I am using justhost for hosting my all websites, I think it get hacked by someone, as I am facing lots of errors on my all websites, I contacted my justhost support team, there I found Mr. Bill, he was kind enough and he told me that my site get joomla injection or some malware and he removed that injection so my that website is error free now, but my other websites are still full of errors, I contact with just host again but now I don't think I will again find Mr. Bill So, I am sharing my tension here, if some one know the solution that how I can secure my hosting account, that script injection (as mentioned by Mr. Bill) has effected my all websites which are hosted on same account, may be I need to remove that script injection from each website manually and I am ready to do so, but I don't know how to remove such virus/malware or injection whatever it is Kindly, guide me.
#1. Steer clear of Joomla. Go with Wordpress, which is why they are used by millions of sites worldwide including popular ones. I've never been a fan of Joomla's security #2 Backup everything, restore it on another site and update your Joomla installation. I have a feeling a plugin, theme or module is not secure and needs to be updated. #3 Managed support If you pay a little bit more for managed support, you can get the support you require. Those "unlimited" providers such as JustHost, Go Daddy, etc. have to cut corners somewhere and support is usually lacking. I've found 1and1's support to be the best compared to other "unlimited" providers but I do not care for 1and1 as a company.
recently this happened to me, some hackers hacked my site and msg me that we will be back hhahahaaa they are confident!! and when i checked from my developer he said it is the issue of WP some Scripts are security less...
never use outdated scripts , keep the scripts and plugins updated, use wp. have your own backups to replace the bad code any time.

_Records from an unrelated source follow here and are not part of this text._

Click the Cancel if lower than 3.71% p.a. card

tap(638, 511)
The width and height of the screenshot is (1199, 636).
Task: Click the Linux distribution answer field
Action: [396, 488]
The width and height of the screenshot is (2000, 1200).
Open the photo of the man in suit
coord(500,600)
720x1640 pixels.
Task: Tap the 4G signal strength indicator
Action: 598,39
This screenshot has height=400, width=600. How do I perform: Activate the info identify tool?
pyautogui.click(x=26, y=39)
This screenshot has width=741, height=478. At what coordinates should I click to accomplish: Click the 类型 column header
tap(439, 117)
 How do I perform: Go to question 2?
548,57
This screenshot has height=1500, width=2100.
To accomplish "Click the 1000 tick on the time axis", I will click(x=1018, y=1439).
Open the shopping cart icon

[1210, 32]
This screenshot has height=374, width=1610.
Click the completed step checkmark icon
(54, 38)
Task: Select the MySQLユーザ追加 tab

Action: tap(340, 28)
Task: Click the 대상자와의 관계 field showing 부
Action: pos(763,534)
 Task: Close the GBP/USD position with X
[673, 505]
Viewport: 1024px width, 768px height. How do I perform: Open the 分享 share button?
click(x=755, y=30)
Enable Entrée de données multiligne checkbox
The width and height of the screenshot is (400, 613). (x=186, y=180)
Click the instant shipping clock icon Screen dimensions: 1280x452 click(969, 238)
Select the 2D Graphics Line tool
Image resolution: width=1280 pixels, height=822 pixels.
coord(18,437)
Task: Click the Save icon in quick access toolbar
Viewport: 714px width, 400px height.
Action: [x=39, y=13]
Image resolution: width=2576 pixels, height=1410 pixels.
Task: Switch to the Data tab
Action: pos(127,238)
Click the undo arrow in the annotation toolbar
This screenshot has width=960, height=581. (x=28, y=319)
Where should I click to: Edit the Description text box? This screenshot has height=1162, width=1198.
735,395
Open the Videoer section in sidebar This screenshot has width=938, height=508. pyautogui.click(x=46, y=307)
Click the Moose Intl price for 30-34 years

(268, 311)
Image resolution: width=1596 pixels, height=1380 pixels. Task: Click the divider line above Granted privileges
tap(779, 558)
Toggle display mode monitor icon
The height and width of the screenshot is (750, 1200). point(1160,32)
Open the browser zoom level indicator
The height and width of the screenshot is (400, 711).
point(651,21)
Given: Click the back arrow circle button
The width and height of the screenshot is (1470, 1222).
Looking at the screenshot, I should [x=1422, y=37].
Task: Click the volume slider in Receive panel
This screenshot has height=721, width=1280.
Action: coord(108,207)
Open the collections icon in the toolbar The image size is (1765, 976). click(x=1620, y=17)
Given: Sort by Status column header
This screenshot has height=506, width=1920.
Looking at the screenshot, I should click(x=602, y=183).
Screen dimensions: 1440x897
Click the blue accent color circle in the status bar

i see a lot of people getting hacked for things which can be easily stopped. Most script kiddies rely on outdated scripts, failure to chmod files and folders correctly, or weak passwords. A MD5 taken from an sql injection only takes 10 seconds to 20 mins to crack. Salt your hashes or use strong passwords that shouldn't appear in a rainbow table Secondly, chmod folders to 744 and files to 644. This will take away the RFI and CSS (cross site scripting) attacks. Sure they may be able to execute the attack with a shell via RFI's but they cant do shit because the permission tree is correctly set. Last - update update update. When a security patch or update is released for your CMS or whatever, update!